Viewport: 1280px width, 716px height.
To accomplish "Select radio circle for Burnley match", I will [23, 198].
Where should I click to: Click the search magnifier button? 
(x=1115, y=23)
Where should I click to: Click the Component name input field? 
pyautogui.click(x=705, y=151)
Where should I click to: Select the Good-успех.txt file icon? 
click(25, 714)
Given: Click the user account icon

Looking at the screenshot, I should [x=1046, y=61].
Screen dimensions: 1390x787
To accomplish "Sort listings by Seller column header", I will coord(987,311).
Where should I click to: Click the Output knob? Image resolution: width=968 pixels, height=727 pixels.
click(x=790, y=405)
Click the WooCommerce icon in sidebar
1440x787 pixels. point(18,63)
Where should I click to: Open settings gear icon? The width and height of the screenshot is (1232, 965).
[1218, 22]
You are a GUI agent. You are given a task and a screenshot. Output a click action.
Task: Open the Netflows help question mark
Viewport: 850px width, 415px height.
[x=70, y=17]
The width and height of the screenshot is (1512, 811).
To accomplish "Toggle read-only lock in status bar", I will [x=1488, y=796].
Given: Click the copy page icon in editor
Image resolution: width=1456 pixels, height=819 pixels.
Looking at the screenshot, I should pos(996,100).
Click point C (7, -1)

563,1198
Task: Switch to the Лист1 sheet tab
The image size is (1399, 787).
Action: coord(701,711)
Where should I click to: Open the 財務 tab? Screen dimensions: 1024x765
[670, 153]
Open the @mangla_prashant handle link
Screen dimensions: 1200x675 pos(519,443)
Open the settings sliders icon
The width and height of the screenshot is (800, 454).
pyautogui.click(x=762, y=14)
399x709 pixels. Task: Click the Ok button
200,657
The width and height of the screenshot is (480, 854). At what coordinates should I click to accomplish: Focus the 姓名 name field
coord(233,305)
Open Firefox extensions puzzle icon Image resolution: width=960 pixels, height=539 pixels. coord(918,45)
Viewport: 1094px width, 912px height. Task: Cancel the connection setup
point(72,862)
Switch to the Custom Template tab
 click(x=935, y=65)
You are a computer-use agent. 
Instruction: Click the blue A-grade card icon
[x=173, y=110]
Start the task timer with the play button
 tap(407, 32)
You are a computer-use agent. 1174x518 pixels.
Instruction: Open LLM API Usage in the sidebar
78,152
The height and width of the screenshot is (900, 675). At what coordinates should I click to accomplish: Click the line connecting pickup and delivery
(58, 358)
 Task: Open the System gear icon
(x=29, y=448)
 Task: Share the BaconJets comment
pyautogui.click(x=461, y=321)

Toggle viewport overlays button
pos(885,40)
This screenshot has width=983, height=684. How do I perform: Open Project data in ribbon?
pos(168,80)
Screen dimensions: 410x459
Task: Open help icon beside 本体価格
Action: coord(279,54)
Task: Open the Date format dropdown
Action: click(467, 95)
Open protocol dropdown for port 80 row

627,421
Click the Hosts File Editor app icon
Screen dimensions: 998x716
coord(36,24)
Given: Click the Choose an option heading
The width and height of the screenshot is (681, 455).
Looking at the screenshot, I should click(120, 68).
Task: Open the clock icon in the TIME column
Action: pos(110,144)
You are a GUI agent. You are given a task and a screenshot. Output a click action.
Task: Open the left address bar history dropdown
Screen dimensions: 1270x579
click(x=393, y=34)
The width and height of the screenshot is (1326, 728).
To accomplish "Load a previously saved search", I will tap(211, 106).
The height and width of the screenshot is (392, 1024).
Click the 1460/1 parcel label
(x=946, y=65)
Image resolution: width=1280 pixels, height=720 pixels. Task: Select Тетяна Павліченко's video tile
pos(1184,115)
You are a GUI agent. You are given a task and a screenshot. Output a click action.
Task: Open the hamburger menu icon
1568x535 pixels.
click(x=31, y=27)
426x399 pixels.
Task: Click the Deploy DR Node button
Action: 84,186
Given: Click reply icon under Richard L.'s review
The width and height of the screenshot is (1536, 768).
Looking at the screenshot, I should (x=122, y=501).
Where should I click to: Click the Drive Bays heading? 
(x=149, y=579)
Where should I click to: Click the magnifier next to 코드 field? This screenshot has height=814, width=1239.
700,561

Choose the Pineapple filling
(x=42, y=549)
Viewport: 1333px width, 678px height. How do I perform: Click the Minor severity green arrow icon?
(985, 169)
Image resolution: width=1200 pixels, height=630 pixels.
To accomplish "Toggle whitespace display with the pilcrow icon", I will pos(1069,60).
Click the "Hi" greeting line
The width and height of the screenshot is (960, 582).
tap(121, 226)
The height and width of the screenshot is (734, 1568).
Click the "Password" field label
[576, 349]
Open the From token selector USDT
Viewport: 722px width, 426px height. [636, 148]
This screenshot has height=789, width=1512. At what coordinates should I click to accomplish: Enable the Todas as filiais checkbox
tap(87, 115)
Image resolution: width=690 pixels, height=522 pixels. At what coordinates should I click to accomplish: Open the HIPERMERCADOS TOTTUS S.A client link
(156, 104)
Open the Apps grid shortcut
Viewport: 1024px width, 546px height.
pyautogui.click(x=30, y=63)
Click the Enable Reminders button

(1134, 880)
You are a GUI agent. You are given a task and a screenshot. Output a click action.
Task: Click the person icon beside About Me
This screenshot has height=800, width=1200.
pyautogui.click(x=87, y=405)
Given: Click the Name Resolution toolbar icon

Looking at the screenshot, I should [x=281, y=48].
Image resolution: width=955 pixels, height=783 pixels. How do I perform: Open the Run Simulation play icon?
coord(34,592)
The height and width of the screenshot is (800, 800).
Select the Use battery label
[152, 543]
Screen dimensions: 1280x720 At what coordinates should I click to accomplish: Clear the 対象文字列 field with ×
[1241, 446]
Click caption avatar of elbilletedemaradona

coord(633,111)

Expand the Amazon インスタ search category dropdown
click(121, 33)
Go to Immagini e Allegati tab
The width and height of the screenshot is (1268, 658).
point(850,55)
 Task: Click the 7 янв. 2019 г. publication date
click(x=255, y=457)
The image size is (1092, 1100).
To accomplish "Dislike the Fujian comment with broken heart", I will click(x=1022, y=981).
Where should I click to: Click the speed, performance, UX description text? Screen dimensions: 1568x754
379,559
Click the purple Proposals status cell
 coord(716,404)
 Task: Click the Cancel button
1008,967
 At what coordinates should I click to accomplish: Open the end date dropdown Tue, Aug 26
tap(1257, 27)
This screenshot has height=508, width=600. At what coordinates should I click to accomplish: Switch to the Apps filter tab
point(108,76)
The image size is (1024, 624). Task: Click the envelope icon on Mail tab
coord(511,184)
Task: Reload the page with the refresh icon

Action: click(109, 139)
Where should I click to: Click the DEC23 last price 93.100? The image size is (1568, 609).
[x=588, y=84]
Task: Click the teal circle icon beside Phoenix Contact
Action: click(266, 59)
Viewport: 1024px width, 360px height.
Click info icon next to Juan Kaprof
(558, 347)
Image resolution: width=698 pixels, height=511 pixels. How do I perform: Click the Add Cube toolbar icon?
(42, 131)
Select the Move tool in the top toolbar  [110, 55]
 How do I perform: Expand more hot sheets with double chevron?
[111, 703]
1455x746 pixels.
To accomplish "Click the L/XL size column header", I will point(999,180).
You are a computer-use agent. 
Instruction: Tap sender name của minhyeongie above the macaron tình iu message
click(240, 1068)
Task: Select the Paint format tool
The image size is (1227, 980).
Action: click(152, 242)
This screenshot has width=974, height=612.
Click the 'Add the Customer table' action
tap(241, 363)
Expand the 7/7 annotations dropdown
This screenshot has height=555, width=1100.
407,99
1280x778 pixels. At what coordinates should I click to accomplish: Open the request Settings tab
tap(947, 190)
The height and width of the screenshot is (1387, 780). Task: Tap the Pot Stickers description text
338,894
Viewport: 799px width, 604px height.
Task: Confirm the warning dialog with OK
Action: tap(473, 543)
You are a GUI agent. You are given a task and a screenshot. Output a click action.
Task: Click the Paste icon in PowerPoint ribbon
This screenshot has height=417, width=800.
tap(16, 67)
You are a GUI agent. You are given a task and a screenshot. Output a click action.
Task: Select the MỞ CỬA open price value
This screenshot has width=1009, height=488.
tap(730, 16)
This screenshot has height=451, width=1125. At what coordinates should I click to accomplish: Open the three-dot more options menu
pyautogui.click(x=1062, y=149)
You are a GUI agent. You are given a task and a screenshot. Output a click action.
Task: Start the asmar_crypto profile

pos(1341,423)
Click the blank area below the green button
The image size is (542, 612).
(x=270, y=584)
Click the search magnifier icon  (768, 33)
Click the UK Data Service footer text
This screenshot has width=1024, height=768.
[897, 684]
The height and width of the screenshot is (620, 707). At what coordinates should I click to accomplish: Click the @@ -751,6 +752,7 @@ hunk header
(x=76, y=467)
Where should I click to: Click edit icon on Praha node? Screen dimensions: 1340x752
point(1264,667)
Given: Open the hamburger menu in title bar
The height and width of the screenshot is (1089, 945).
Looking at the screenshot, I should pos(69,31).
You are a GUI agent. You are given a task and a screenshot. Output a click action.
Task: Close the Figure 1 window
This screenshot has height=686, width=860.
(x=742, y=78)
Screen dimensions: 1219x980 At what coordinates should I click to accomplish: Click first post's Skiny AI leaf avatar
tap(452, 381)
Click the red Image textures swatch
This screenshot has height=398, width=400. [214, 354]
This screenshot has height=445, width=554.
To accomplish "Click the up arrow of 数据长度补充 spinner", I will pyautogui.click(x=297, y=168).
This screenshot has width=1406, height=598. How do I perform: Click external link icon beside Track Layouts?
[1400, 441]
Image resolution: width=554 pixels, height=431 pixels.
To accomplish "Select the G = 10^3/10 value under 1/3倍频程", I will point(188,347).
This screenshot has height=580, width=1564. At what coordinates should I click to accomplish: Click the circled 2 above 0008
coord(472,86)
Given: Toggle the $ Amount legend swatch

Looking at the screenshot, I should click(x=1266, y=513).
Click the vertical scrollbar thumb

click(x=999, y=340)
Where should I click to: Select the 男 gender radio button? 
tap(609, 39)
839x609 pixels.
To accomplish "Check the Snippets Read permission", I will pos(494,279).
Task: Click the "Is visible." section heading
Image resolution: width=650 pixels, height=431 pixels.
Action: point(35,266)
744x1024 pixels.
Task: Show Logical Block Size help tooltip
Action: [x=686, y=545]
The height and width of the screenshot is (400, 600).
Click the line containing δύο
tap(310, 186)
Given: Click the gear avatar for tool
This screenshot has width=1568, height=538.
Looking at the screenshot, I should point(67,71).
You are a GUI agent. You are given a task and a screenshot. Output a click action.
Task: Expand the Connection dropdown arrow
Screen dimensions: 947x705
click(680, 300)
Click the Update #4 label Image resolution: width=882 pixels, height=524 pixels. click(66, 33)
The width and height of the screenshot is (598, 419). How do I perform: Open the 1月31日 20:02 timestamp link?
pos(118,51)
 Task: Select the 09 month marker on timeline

TRY IT: Please count up the lines above that include the string "under" and respond with the total alone.

SOLUTION TO THIS TASK: 2